Squats are easy. Stand up straight with your feet spread farther apart than the width of your hips. With a straight back, slowly squat down and lift yourself back up. Doing this exercise regularly will strengthen your hips, buttocks and thighs while helping to improve your balance.
4. Shoulder Shrugs
Strengthening your lower body is essential, but your upper body needs some attention, too. Doing shoulder shrugs is an excellent way to strengthen your upper arms and back. This exercise also can help keep muscle pains at bay.
Grab two dumbbells or full water bottles. With one in each hand, stand with your arms at your sides. Slowly shrug your shoulders while keeping your elbows straight. Make sure you are doing this in a steady, controlled manner. If you go too fast, the momentum will be doing most of the work instead of your muscles.
5. Neck Stretches
If your neck is sore after a long day of work, you need to add neck stretches to your daily workout routine. This particular exercise is awesome because you can do it just about anywhere without looking strange. You can even do it without worrying about getting sweat on those cute new scrub tops for women you just bought.
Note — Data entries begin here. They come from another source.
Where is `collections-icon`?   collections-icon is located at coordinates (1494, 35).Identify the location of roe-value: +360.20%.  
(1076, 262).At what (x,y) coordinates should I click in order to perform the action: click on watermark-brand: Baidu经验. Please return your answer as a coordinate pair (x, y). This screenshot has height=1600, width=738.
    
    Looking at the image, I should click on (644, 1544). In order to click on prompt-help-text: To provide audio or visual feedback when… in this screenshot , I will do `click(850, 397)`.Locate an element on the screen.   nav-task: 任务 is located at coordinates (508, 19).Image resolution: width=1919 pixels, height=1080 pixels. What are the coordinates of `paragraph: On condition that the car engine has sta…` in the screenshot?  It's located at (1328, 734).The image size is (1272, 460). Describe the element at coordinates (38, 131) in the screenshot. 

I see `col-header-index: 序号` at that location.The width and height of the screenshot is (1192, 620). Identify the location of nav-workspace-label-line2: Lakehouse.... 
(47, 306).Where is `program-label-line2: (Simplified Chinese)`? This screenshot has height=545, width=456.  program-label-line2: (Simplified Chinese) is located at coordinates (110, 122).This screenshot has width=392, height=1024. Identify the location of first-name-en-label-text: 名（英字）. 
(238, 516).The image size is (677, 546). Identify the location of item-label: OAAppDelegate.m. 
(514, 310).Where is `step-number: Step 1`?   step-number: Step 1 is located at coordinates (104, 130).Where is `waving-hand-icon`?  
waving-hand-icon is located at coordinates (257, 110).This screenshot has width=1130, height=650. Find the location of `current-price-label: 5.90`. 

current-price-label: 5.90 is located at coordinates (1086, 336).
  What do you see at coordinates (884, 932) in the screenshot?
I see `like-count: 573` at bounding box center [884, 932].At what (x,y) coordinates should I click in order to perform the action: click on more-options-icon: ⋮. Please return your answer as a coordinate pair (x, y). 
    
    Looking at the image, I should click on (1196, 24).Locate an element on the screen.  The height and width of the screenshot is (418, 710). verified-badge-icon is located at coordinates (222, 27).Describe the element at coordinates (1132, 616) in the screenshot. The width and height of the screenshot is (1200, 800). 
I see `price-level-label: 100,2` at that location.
When your neck is feeling tight, put one hand behind your back and then on top of your head. Gently pull your head to one side to stretch your neck and shoulder. Repeat with the opposite hand to stretch the other side.
Balance is just as crucial for nurses as strength. Without it, you cannot safely support your patients. While some people seem to have been naturally gifted with strong senses of balance, there are also things you can do to improve your balance.
Strengthening your core muscles makes it easier to maintain balance. And doing planks is one of the best ways to keep those muscles in shape. Place your forearms on the ground, and extend your legs behind you. Put the tips of your toes on the ground so you are holding yourself up on only your forearms and toes. Hold for a minimum of 10 seconds. As you get stronger, work on increasing the amount of time you spend in the position.
Any exercise that builds strength and improves balance is an excellent option for nurses. If you are just beginning a daily exercise routine, though, remember to start slow. It takes time and practice to build endurance. And, as you know, rushing will likely lead to injuries.
Try the exercises above or enroll yourself in an exercise class that interests you. Feel free to experiment with different types of exercise, too, to find one that you enjoy and will stick to. Consistency is key when it comes to getting the maximum benefit out of your workout.